Saved entries:
>>>
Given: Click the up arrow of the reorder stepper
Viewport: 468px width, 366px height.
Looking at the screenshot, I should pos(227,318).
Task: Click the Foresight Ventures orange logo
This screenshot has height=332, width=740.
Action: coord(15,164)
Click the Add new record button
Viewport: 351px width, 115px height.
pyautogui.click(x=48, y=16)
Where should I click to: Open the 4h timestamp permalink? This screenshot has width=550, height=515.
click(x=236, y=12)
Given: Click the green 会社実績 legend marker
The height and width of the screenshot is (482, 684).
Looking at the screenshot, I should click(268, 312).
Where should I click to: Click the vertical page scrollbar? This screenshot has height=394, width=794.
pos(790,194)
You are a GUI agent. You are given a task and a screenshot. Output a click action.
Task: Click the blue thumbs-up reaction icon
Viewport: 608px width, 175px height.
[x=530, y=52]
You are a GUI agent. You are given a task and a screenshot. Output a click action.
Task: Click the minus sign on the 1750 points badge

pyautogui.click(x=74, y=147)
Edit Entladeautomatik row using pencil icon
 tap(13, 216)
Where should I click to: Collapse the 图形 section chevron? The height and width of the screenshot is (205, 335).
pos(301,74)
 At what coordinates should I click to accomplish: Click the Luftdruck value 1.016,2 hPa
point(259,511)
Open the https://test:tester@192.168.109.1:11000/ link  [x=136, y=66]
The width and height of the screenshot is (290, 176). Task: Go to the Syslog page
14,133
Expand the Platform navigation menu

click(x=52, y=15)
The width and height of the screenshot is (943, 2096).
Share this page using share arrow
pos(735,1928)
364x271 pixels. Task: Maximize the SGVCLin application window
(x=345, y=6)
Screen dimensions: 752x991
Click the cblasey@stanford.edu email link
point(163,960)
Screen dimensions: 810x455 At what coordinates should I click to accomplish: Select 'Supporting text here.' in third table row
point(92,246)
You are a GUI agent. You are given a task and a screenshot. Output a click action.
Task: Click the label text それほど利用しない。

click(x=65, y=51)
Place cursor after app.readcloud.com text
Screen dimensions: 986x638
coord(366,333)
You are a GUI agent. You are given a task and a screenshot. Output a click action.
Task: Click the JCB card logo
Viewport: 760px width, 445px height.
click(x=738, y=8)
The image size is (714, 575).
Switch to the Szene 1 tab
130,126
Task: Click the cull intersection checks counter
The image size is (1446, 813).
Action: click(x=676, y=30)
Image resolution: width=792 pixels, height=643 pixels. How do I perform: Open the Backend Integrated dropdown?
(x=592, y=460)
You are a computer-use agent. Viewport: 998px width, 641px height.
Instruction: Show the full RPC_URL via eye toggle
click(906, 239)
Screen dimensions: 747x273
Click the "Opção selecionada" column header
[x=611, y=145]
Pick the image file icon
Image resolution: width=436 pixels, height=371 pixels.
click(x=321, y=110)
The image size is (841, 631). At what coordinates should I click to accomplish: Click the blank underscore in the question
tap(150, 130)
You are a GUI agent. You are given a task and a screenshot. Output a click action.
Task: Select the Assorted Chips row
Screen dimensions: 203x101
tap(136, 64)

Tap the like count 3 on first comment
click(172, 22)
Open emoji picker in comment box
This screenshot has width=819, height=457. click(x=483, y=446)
<<<
__What to produce__: Would you count the lines in the data that include the word "logo" and reply with only the number?

__Reply to the exercise__: 2